Com a sanção, todos os eventuais bens de Viviane nos EUA ficam bloqueados, assim como quaisquer empresas vinculadas a ela. Além disso, tanto o ministro quanto a esposa ficam impedidos de realizar transações com cidadãos ou empresas norte-americanas, incluindo o uso de cartões de crédito emitidos nos Estados Unidos.

Viviane é advogada e sócia do Lex Instituto de Estudos Jurídicos, empresa de advocacia sediada em São Paulo, que também foi sancionada pelos EUA nesta segunda-feira. Ela acompanha Alexandre de Moraes em suas atividades públicas, e seu bloqueio segue a mesma linha adotada em julho pelo governo Trump em relação ao ministro do STF.
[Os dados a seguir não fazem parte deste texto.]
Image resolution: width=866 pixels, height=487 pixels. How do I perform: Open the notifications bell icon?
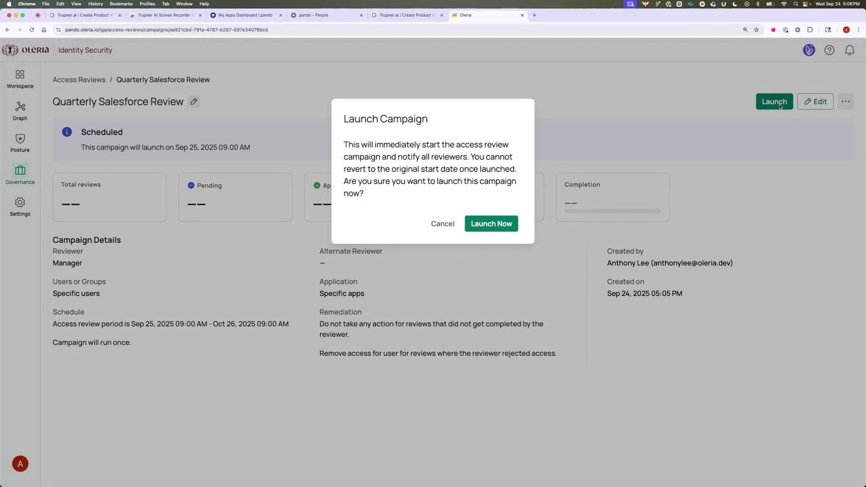(x=849, y=50)
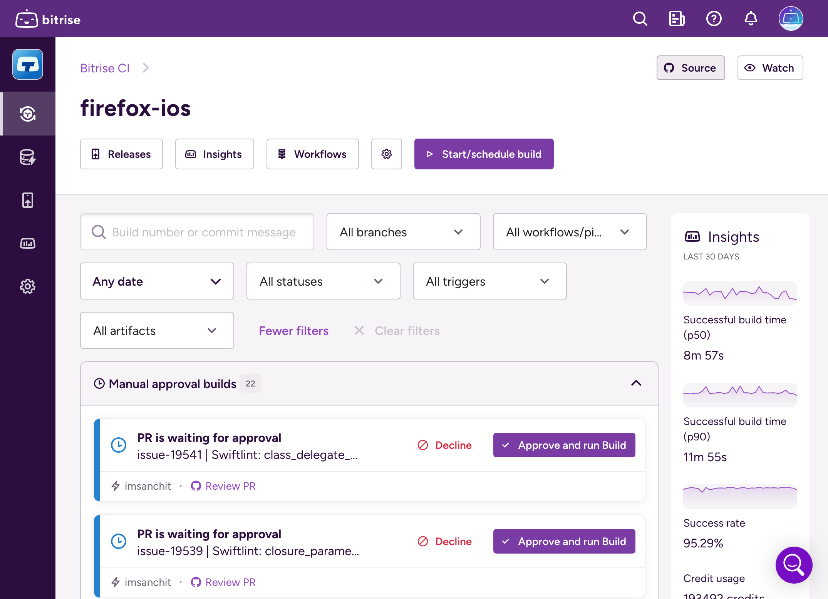Open the build cache icon in sidebar
The image size is (828, 599).
[27, 157]
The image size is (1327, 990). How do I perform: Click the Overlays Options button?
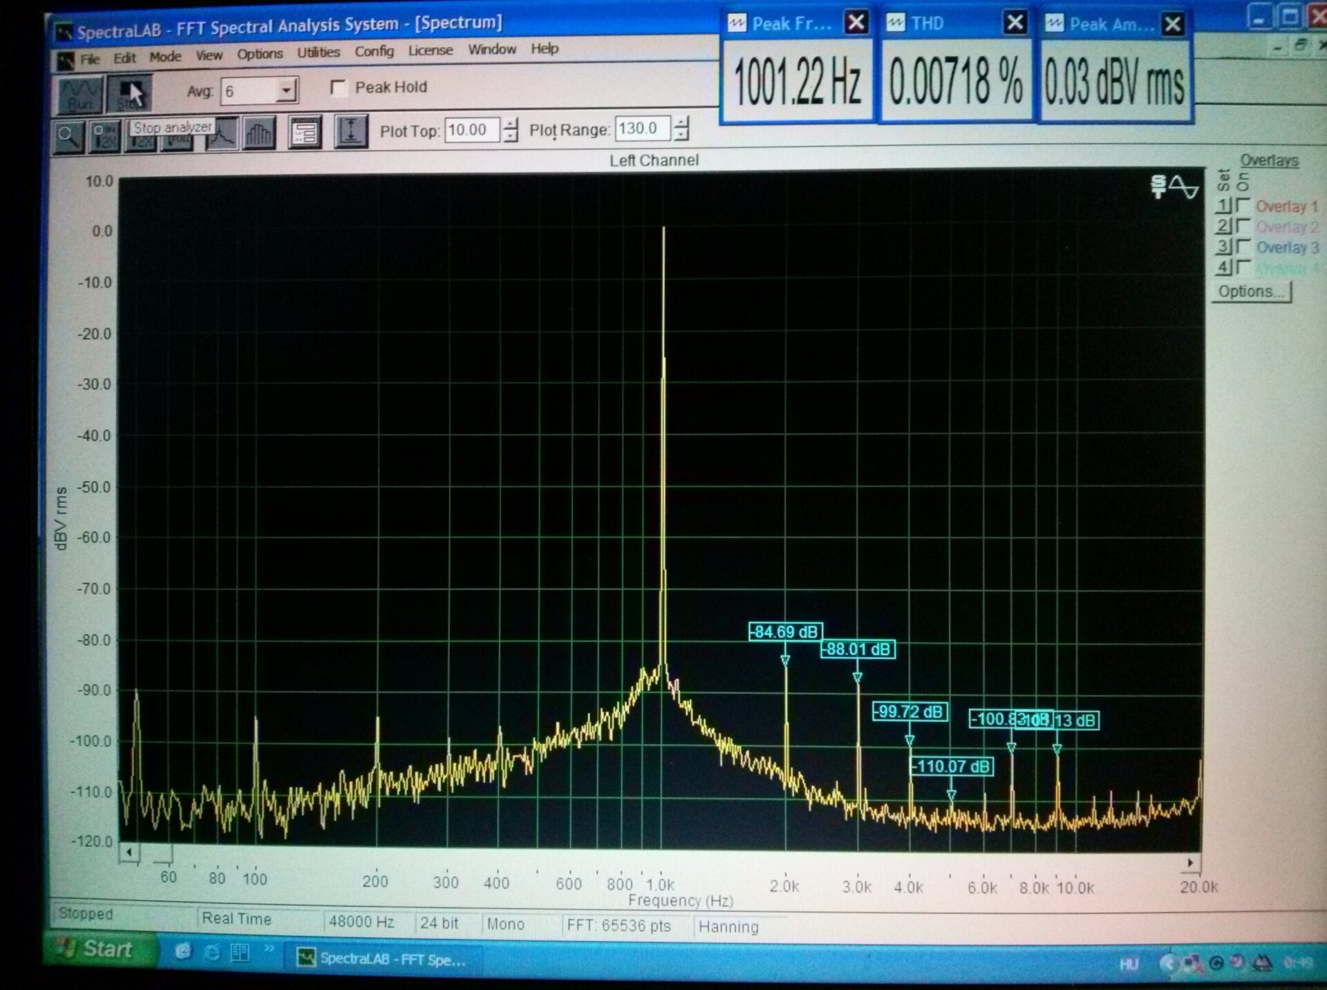coord(1251,292)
A medida é parte de uma estratégia de retaliação do governo Trump contra Alexandre de Moraes, que em agosto condenou o ex-presidente Jair Bolsonaro, aliado de Trump, a 27 anos de prisão por tentativa de golpe de Estado. Na época da sanção a Moraes, o secretário do Tesouro dos EUA, Scott Bessent, classificou o ministro como “um violador de direitos humanos” e responsável por uma “campanha opressiva de censura”, sem apresentar provas documentadas.
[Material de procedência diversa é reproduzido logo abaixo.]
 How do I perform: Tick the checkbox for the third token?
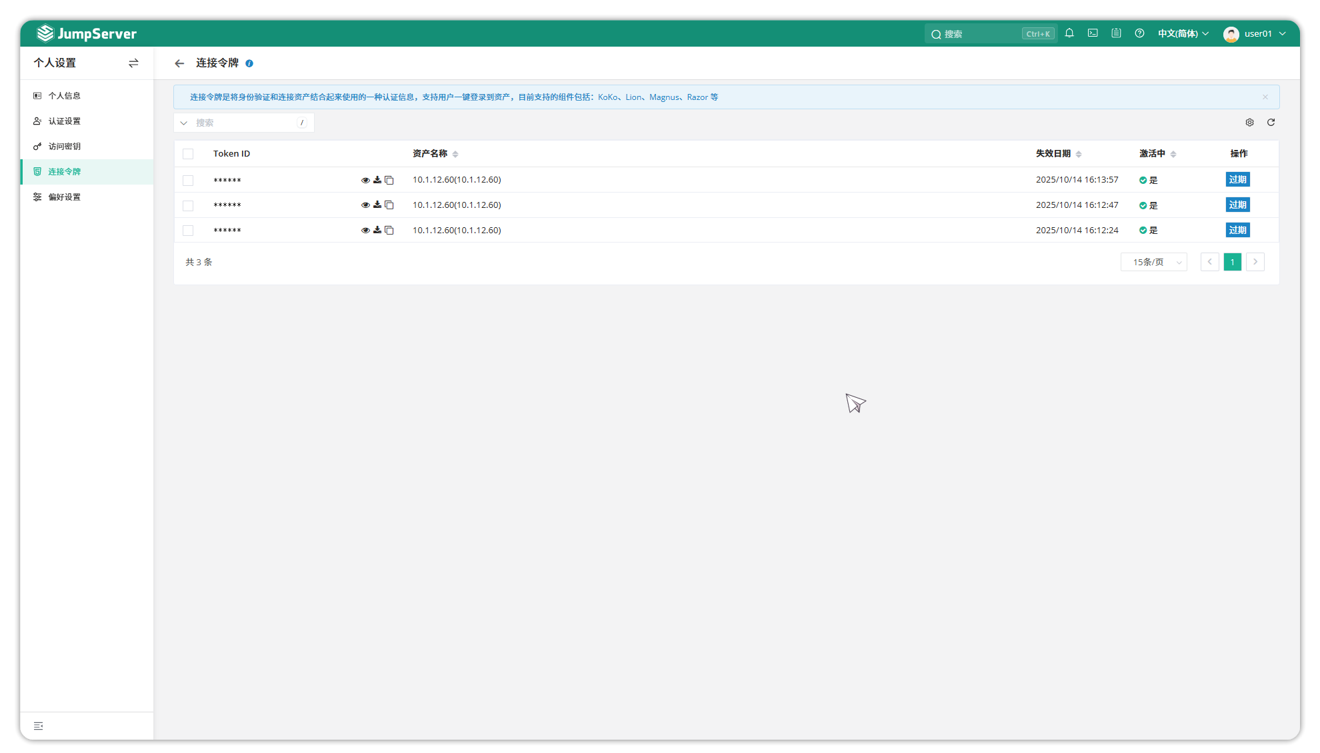click(188, 231)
A sanção americana gera repercussão diplomática e legal, afetando diretamente a atuação de Viviane e a operação de sua empresa, além de sinalizar o aprofundamento da tensão entre o governo dos EUA e autoridades brasileiras ligadas ao STF.

Empresa da família Moraes investiu R$ 16 milhões em imóveis de luxo

A Lex Instituto de Estudos Jurídicos, comandada por Viviane Barci de Moraes e que tem o ministro Alexandre de Moraes e os filhos como sócios, realizou neste ano aquisições milionárias no mercado imobiliário. Em março, a empresa comprou por R$ 4 milhões um apartamento duplex de alto padrão em Campos do Jordão (SP), com 365 metros quadrados, seis vagas de garagem e cinco suítes. O imóvel faz parte de um condomínio de luxo com ampla estrutura de lazer, incluindo spa, sauna, espaço fitness e até adega individualizada.

O investimento se soma a outras compras recentes, como uma mansão em Brasília adquirida por R$ 12 milhões à vista, além de outro apartamento no mesmo edifício em Campos do Jordão, adquirido em 2014. No total, os aportes chegam a R$ 16 milhões em 2024, ano em que Viviane e a própria Lex foram incluídas na lista de sanções da Lei Magnitsky pelo governo dos Estados Unidos, ampliando a pressão internacional contra a família.